It’s relatively frequent in the news that you hear about a “concurrence” or “dissent.” What does it mean when a Justice of the Supreme Court of the United States or a Judge of another Court issues a concurring or dissenting opinion?
To understand this, we have to look at a brief history of how higher court opinions came to be the way they are today in the United States.
In the early nineteenth century and before, the judges of higher courts (such as the Supreme Court) would issue their opinions “seriatim” (Latin for “separately”). This means that each judge would issue their own opinion about the case that had come before them, and it was up to the reader to figure out which opinion was the controlling, majority opinion to be followed in future cases.
Of course, sometimes this was difficult to do because judges about the same case may come to the same conclusion different ways or to slightly different conclusions. This was a confusing state of affairs, and it made it very difficult for lower courts to know which rule or which judge’s opinion they were supposed to follow.
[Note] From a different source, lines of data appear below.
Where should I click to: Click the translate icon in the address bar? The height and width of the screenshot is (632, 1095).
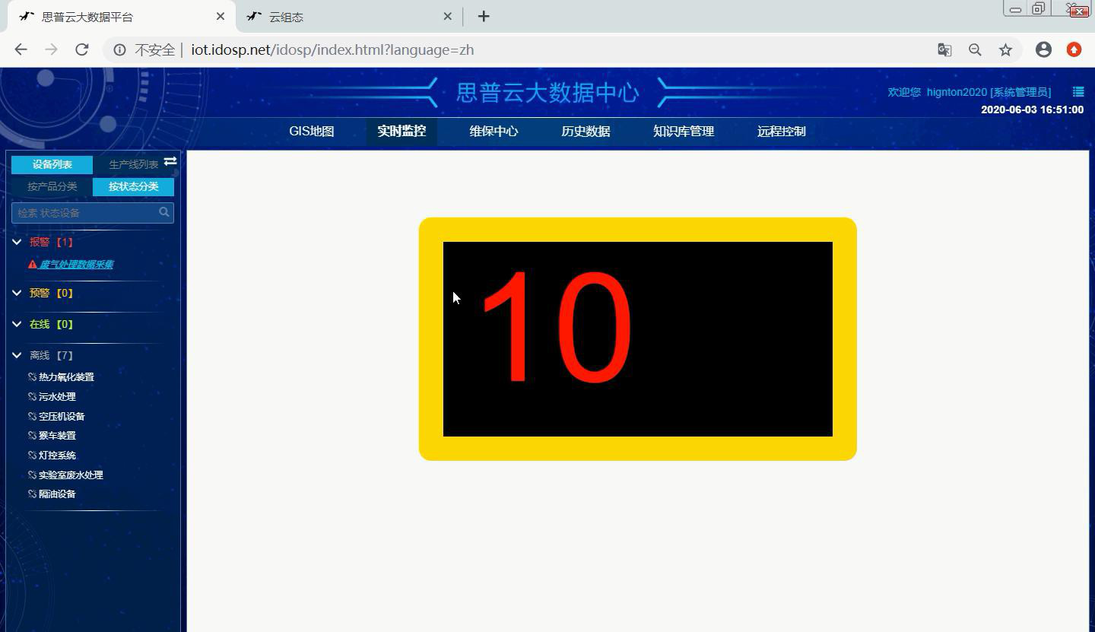944,49
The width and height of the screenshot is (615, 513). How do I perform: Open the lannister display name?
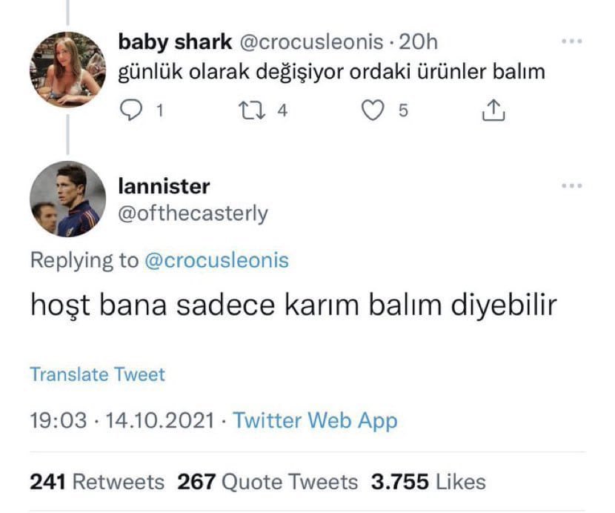point(164,185)
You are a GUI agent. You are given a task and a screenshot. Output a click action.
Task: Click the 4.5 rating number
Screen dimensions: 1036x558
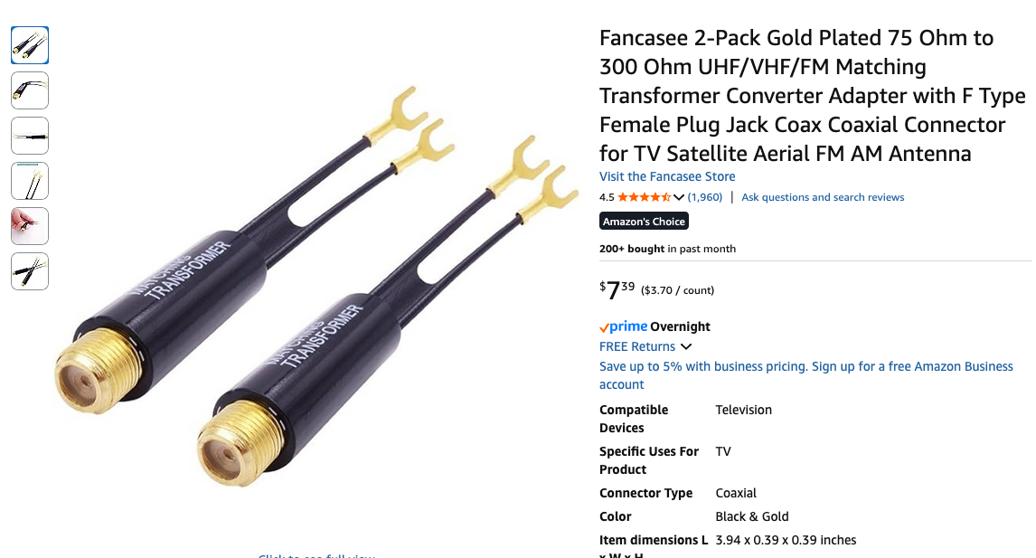pos(607,197)
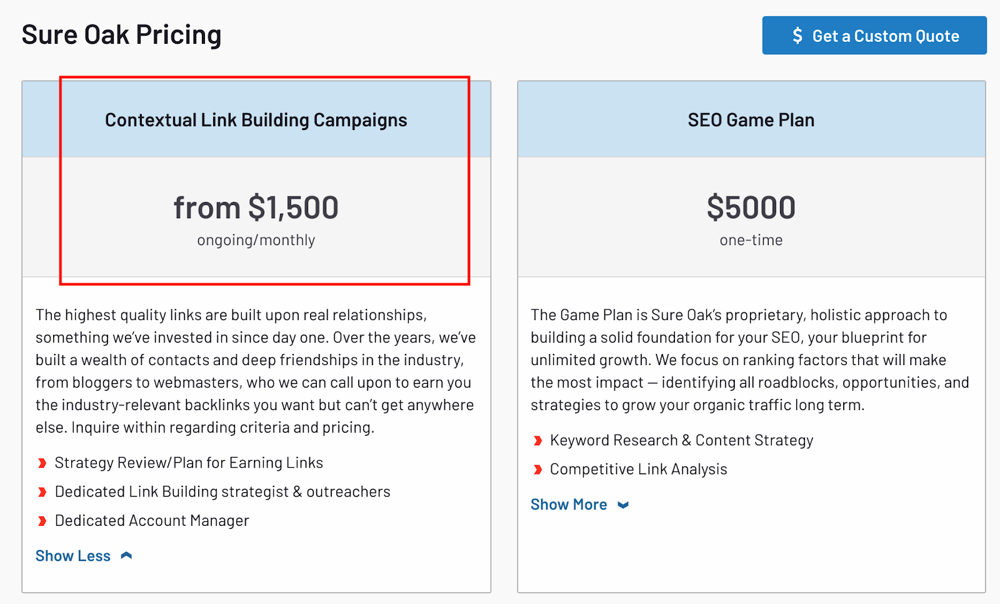Select Contextual Link Building Campaigns heading
This screenshot has width=1000, height=604.
pyautogui.click(x=256, y=120)
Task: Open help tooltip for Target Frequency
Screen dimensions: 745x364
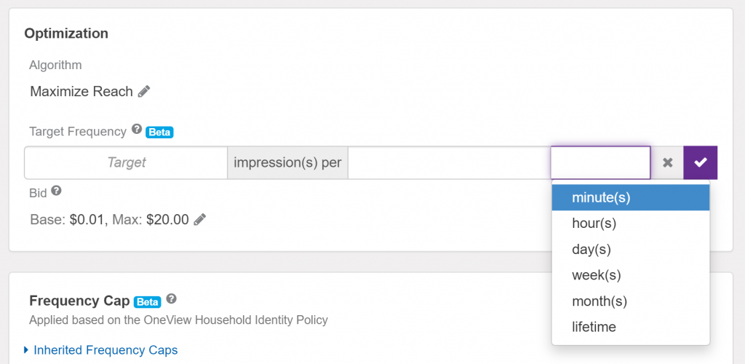Action: 136,130
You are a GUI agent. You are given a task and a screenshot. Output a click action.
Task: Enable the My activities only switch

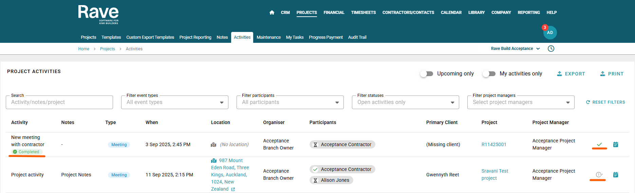coord(489,74)
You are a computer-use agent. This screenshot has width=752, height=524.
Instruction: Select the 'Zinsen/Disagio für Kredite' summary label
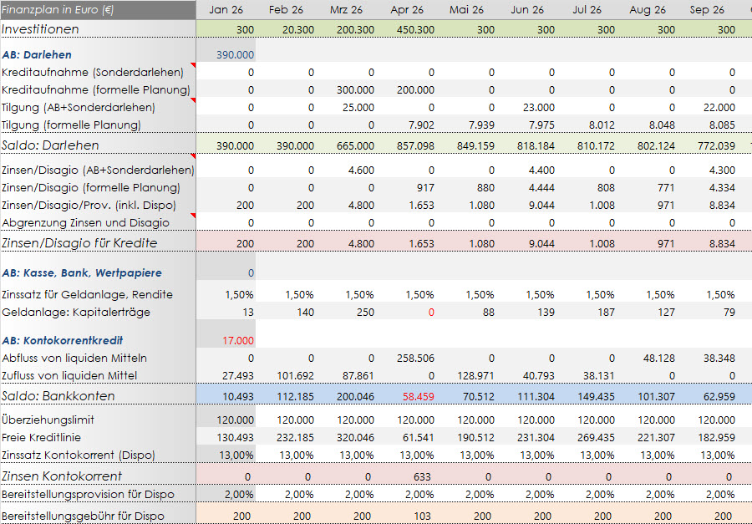(91, 243)
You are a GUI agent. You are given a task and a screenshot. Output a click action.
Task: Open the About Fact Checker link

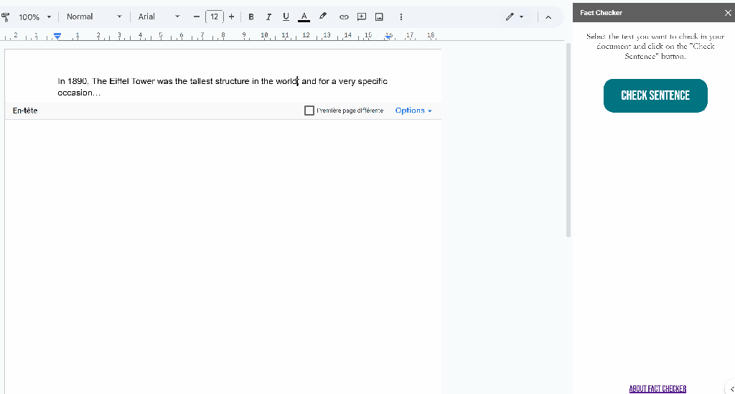tap(657, 389)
When Chief Justice John Marshall joined the Supreme Court, he implemented a new policy whereby there was one Majority Opinion that was voted on or agreed to by the rest of the Justices who had voted in favor of the winning rule. Any other Justice was, of course, welcome to write their own opinion, either in support of the final judgment or expressing their displeasure with it. And thus, concurring and dissenting opinions were born.
What We Learn from Concurrences and Dissents
Today, concurrences and dissents carry no legal weight. They are typically not cited by lawyers in briefs arguing before any court, because they do not carry the force of law. They are however, persuasive in some cases, and especially so if written by a judge who has a good reputation among other judges and lawyers.
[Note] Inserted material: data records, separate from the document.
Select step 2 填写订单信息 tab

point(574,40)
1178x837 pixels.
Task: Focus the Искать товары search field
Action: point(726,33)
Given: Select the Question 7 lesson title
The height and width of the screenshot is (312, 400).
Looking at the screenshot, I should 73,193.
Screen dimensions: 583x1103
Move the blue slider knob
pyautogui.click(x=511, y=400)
But primarily, concurrences and dissents tell us what the Justices think about an area of the law, and they often contain valuable clues as to what other cases they’re looking for, and what areas of law they wish to influence. Accordingly, these are heavily studied by appellate lawyers (that is, lawyers who handle appeals from a lower court judgment to a higher court), in determining what sorts of challenges in future cases might be appealing to one Judge or another.
This article has been part of our ongoing series about appellate law—the way in which lawyers and judges shape and influence the law by arguing before courts of appeals. If you have an appellate matter you wish to have reviewed, contact us today for a free consultation.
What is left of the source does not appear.